I'm getting confused but I agree with GreenTea. He hit 78 nights in 2016 and therefore will remain Platinum through 2/1/18.


----------



## Fasttr (Jan 5, 2017)

GreenTea said:


> That doesn't seem right......if the rollover doesn't actually count as "real" days, then there is no point to the rollover.   I would assume including my rollover, I ended the year with 78 nights.    I do not get 3 rollover because the rollover exceeded 3 coming into the year.    I don't think of this as a soft landing at all; I think i earned platinum with 78 nights.    I think of the soft landing in this way.....if I had 20 rollover and had 15 nights for the year for a total of 35  and they said we will make you gold.
> 
> Oddly, the last night that counted in the year was from mid November, so I don't even think it was a case of nights not catching up with the mailing of the letters.





Saintsfanfl said:


> I'm getting confused but I agree with GreenTea. He hit 78 nights in 2016 and therefore will remain Platinum through 2/1/18.

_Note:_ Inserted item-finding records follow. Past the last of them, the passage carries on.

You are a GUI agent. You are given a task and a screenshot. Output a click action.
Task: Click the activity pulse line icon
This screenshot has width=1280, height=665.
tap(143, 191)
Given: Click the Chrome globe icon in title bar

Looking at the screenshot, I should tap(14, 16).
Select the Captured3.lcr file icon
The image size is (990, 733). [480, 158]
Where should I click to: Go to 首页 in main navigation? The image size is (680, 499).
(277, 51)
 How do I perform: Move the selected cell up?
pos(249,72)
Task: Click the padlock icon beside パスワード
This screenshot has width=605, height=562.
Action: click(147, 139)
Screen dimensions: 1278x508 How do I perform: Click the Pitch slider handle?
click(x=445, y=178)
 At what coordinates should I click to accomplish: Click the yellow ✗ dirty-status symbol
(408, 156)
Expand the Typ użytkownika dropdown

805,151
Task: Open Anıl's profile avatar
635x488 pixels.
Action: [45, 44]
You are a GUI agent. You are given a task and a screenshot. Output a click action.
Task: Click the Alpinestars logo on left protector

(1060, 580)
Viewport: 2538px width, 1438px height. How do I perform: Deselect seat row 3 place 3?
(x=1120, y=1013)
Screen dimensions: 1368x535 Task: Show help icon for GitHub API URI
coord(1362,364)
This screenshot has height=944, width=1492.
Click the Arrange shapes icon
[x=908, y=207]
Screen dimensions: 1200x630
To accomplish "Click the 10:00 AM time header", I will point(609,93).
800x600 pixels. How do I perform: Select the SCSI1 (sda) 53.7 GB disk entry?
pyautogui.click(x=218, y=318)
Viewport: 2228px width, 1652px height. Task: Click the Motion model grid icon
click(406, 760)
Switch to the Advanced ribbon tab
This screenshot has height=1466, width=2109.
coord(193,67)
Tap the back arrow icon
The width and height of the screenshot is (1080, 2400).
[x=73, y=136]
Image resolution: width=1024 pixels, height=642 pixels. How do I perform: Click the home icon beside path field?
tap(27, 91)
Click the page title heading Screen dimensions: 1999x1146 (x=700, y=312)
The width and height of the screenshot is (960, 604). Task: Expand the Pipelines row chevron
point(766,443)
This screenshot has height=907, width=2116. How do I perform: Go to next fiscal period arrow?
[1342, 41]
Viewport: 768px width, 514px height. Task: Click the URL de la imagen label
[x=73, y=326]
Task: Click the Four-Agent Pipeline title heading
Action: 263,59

Sorry....my bad!!  You guys are correct....I was jumping forward a year and thinking about your roll over days into 2017 and confusing myself in the process.  It appears the dumb stick has hit me a bit early this year.  ;-(


----------



## Saintsfanfl (Jan 5, 2017)

Fasttr said:


> Sorry....my bad!!  You guys are correct....I was jumping forward a year and thinking about your roll over days into 2017 and confusing myself in the process.  It appears the dumb stick has hit me a bit early this year.  ;-(



999/1000 isn't that bad


----------



## dualrated2 (Jan 8, 2017)

They are getting close to updating for 2017. Both of our accounts now show 0 stays for the year but no rollover nights have posted as of yet. The change to 0 stays occurred within the past couple of hours.


----------



## dioxide45 (Jan 8, 2017)

dualrated2 said:


> They are getting close to updating for 2017. Both of our accounts now show 0 stays for the year but no rollover nights have posted as of yet. The change to 0 stays occurred within the past couple of hours.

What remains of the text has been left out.